It is very often that I debate with colleagues about the fact that big tech companies are giving away so much machine learning software and sophisticated artificial intelligence models as open-source, putting in everybody’s hands such powerful tools. Most of my colleagues and fellow data professionals tend to give too much value to machine learning models and software packages that they can use freely and without restrictions to create their own custom solutions. Some of them use to think about code as the crown jewels that need to be protected at all costs.
This is true for the specific AI-powered application code. However, in machine learning, having access to libraries, like TensorFlow or PyTorch, doesn’t bring you that much closer to achieving what Google or Meta can do with machine learning.
This is the key value of AI-powered applications. A machine learning model is just a mathematical formula developed as a software application. Everybody knows how to add, subtract, divide, and multiply. Not everybody knows how to aggregate fractions, operate with irrational numbers, or how to divide matrices.
So, using the formulas—the machine learning model—is actually not very relevant. What is really valuable is how you use it and which data you apply it to. In other words, your training data is what matters.
Using Training Data
The training data is the raw data used to develop a machine learning model. What is special and important about the training data is that it has been specifically refined and prepared for your business case.
That specifically means that your internal data—often combined with external data—from your own systems—about your customers, market, company products, marketing campaigns, and finance—has been used, merged, combined, aggregated, melted, mashed up, cleaned, polished, staged, prepared, engineered and so much more by a lot of your team members.
This data is truly unique and it provides a lot of insights into your business. This is the one that makes the machine learning model works and adds value to your AI-powered application.
Possible Threats to AI Models
Does it mean that developing an AI-powered application or product is not secured? There are some ways that malicious actors could potentially harm a company based on how ML materials are released. The most concerning threat would be if my competition can copy this new feature—like an AI-powered phone app or web app—and have the advantage of what I have done to differentiate myself in the marketplace.
It is true that accessing the model that has been built and customized is possible. Somehow, doing some reverse engineering is possible to figure out the model and how it was built. It is also possible to inspect the final outcome of the engineering process. However, trying to do something useful with it is remotely possible. In essence, dissecting a machine learning code won’t help you reproduce results. Knowing the model architecture is useful, but most architectures differ from each other incrementally and are only useful and efficient within specific use cases.
Protect Your Models with Training Data
In any case, if the model is still a concern, it is possible to encrypt it, so it is protected.
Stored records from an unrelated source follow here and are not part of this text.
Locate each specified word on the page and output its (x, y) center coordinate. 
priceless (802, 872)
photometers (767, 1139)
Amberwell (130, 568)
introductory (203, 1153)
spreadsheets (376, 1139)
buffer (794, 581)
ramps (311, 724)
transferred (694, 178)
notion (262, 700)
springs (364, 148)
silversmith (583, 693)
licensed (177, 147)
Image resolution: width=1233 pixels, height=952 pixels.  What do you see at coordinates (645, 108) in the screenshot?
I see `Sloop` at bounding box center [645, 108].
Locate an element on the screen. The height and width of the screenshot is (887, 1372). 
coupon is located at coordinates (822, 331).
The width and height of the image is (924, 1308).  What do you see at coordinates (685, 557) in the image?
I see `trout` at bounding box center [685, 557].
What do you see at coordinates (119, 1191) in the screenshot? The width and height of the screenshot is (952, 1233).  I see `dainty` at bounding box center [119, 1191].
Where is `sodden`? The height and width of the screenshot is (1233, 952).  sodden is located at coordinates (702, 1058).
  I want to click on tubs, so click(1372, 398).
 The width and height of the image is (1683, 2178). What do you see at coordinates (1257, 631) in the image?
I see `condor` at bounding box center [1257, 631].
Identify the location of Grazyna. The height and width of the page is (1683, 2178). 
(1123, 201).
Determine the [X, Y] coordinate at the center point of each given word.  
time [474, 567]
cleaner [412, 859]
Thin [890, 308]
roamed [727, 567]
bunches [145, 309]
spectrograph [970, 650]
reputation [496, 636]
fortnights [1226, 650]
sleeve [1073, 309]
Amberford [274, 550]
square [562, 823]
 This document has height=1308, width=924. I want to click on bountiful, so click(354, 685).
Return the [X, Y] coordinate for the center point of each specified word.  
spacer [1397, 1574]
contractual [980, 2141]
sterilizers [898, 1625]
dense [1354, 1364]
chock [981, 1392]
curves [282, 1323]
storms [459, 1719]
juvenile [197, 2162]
The key component to be protected is the training data. This is what makes the model unique and feasible for your business case, and leaves open features easy to understand or to guess to any third party. It provides a lot of insights about how your model—therefore your solution—was engineered.
It is highly recommended that training data is well masked and re-engineered to hide attributes of which the model was trained, and also create fake entries.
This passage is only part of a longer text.